Physics of Wave Phenomena
- Discipline: Wave physics
- Language: English
- Edited by: Ivan A. Shcherbakov

Publication details
- Former name: Physics of Vibrations (1993—2003)
- History: 1993—present
- Publisher: Springer, Pleiades Publishing
- Frequency: Quarterly
- Impact factor: 1.3 (2024)

Standard abbreviations
- ISO 4: Phys. Wave Phenom.

Indexing
- CODEN: PWPHA9
- ISSN: 1541-308X (print) 1934-807X (web)

Links
- Journal homepage; Online access; Online archive;

= Physics of Wave Phenomena =

Scientific journal

Physics of Wave Phenomena is a peer-reviewed scientific journal co-published quarterly by Springer Science+Business Media and Pleiades Publishing. It covers developments in all branches of wave physics, including optics, acoustics, radiophysics, mechanics, and gravitation.

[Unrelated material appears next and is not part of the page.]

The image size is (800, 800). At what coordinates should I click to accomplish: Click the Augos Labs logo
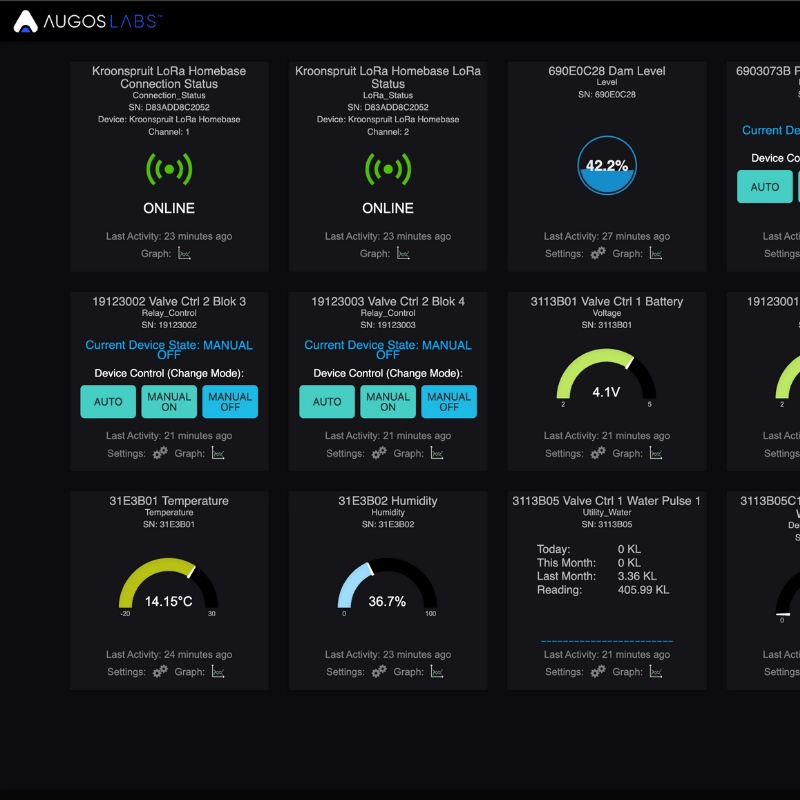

Established in 1993 as a supplement to Bulletin of the Russian Academy of Sciences: Physics under the name Physics of Vibrations, it became a separate journal in 1998. In 2003, it was renamed as Physics of Wave Phenomena. Its current editor-in-chief is Ivan A. Shcherbakov (Russian Academy of Sciences).

==Abstracting and indexing==
The journal is abstracted and indexed in:
- Inspec
- ProQuest databases
- Science Citation Index Expanded
- Scopus

According to the Journal Citation Reports, the journal has a 2024 impact factor of 1.3.